O dólar comercial fechou a R$ 5,146 para venda, com valorização de 2,32%. Na semana, a moeda norte-americana acumulou alta de 3,15%. Após o feriado de ontem no Brasil, o mercado absorveu todo o impacto do clima de maior aversão ao risco no exterior, que elevou o dólar frente a outras moedas. Para completar o quadro negativo, o embate entre governo e Petrobras em torno da política de preços para os combustíveis trouxe de volta as preocupações sobre o risco fiscal.
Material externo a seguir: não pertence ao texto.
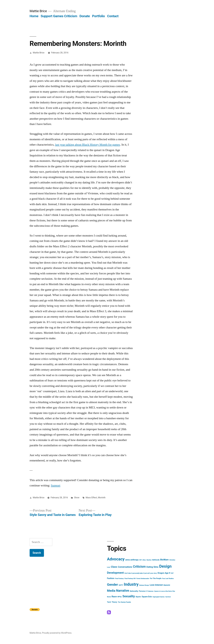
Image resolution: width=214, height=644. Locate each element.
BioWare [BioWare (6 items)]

Após o Federal Reserve (Fed), o banco central norte-americano, adotar uma política monetária de maior aperto e absorvendo o tom duro do discurso do presidente da instituição, Jerome Powell, o mercado internacional assumiu uma postura mais cautelosa. Hoje, por exemplo, o dollar index teve alta de 1%, indo a 104,67 pontos.
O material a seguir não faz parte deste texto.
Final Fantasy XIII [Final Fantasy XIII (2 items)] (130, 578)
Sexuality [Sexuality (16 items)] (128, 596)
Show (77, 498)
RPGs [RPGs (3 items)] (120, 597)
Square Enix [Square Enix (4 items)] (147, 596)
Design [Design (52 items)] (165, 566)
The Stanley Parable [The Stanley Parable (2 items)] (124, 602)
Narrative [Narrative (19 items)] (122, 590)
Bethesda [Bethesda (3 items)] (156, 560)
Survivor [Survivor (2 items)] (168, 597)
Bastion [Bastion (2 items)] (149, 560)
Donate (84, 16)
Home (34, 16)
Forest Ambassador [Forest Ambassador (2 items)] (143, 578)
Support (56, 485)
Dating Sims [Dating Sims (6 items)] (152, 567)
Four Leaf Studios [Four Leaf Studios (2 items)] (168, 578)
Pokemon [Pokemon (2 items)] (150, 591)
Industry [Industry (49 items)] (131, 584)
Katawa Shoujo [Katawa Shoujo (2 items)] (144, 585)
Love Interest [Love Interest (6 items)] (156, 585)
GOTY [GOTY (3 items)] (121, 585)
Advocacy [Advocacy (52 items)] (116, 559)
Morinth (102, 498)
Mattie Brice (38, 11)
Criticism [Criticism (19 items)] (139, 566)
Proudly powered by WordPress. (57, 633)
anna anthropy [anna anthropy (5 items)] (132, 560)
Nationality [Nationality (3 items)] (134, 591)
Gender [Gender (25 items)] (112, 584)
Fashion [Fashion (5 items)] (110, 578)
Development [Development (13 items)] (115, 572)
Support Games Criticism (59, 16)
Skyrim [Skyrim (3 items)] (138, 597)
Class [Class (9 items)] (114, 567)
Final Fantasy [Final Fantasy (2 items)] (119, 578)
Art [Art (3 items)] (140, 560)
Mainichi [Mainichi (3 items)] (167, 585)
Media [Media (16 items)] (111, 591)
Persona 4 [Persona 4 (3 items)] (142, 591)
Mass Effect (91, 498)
O mercado iniciou a sexta apreensivo com a decisão da Petrobras em elevar os preços da gasolina e do diesel. O aumento foi definido ontem em reunião do Conselho de Administração da estatal e entra em vigor amanhã. A elevação já era esperada e gerou um desconforte no governo. O presidente Jair Bolsonaro não poupou adjetivos e críticas. O presidente da Câmara, Arthur Lira, foi no mesmo tom e disse que a casa vai avaliar a política de preços para os combustíveis na semana que vem.
A situação sugere uma possível crise de credibilidade e pode indicar uma fuga de recursos do mercado brasileiro. O Ibovespa despencou e foi abaixo dos 100 mil pontos. Com o possível encurtamento da oferta da moeda americana, o dólar se valorizou.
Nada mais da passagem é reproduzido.